More poignantly, Kyle Samani, co-founder of Multicoin Capital, has stepped back. Once hailed as “one of the greatest investors in crypto history,” he has shifted his focus to AI and robotics. Before leaving, he posted a tweet revealing a pessimistic outlook: “Cryptocurrency is not as interesting as many crypto enthusiasts (including myself) once thought. I believed in the vision of Web3, in dApps. But now I don’t.” Although the tweet was quickly deleted, this shift from conviction to disillusionment has prompted the market to reevaluate the grand narrative of Web3.
At this crossroads, a16z crypto’s fifth fund shows a thought-provoking stance.
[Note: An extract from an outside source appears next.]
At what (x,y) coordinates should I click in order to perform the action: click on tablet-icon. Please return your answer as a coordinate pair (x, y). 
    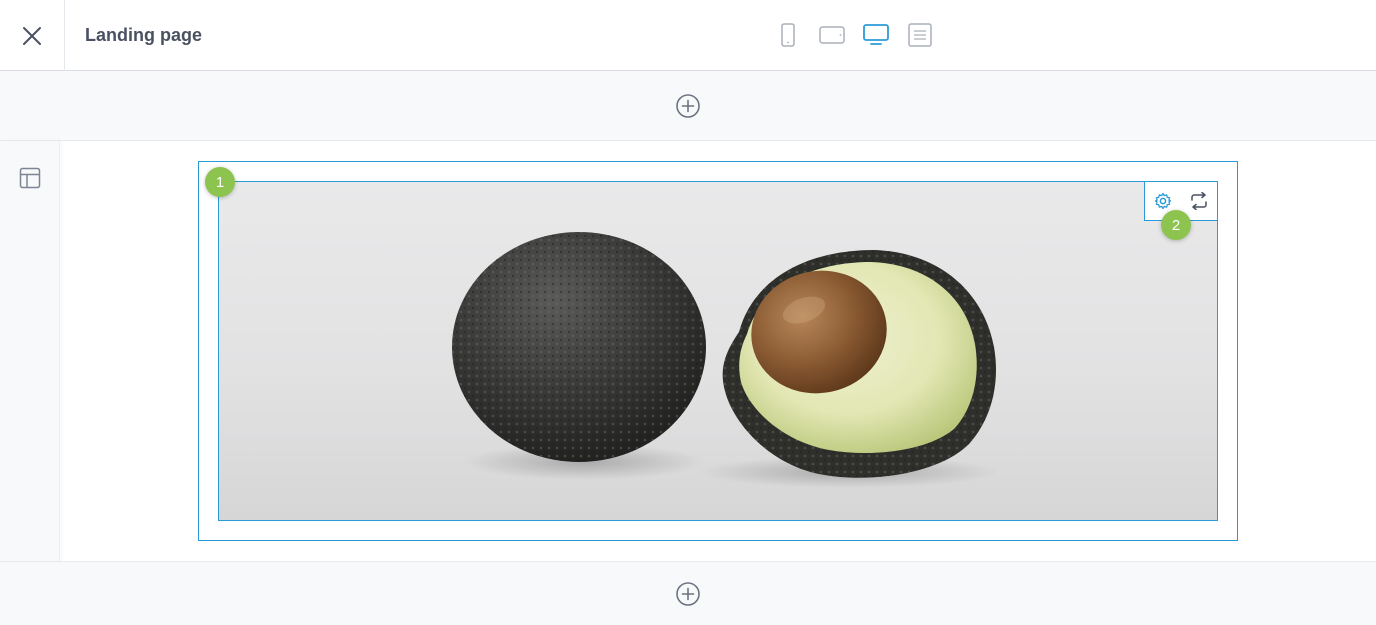
    Looking at the image, I should click on (832, 35).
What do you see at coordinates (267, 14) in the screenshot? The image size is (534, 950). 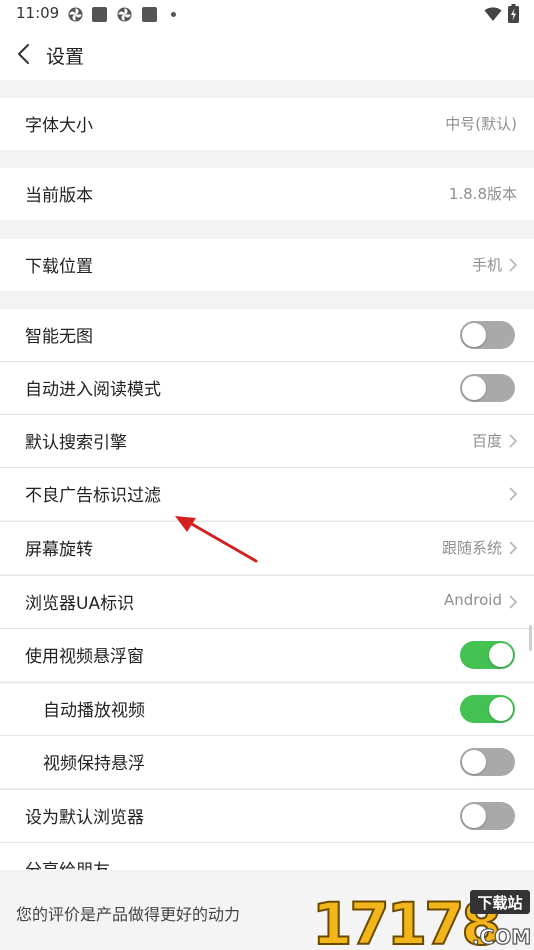 I see `status-bar: 11:09` at bounding box center [267, 14].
First, in scale. Compared to the $4.5 billion of the fourth fund, the $2 billion target is more than halved. But this may not be retreat; rather, a proactive “leaning down”—abandoning broad sector coverage for a higher-frequency, more targeted approach. Second, the fundraising pace is noticeably “accelerated.” Previous funds typically took one to two years to raise, but the fifth fund plans to close by the first half of 2026. This compression suggests that in the current crypto narrative cycle, being a step behind could mean missing the entire cycle. Faster fundraising means faster deployment. Of course, the most intriguing signal is that all this is happening alongside a16z’s aggressive AI investments.
In fact, a16z itself is a major player in AI. In October 2025, it launched a $10 billion new fund, with $6 billion dedicated to AI; by January 2026, it completed a $15 billion raise, spanning infrastructure, application, and growth funds, with AI and the intersection with crypto listed as core investment areas. In other words, a16z is not indifferent to the AI boom; quite the opposite, it is riding the wave at the crest.
Therefore, the choice of the fifth fund by a16z crypto carries significant signals: within the same parent organization, AI funds chase the wave while crypto funds deepen their position. This “division of labor rather than shift” contrasts subtly with Paradigm’s cross-sector integration and Kyle Samani’s departure—while peers are adding or reducing tracks, a16z chooses to let both legs run independently.
Conclusion
“$2 billion, six-month fundraising cycle, fully focused on blockchain.”
In an era where AI is stealing countless headlines, a16z crypto’s fifth fund offers its own answer. This is not stubbornness ignoring the trend but a firm choice based on long-term vision. When capital races for the next grand narrative, someone must stay and keep cultivating. This $2 billion is not just a fundraising figure but a reassurance to the market: at least, a16z still commits a dedicated team, independent capital, and a resilient track for blockchain through cycles.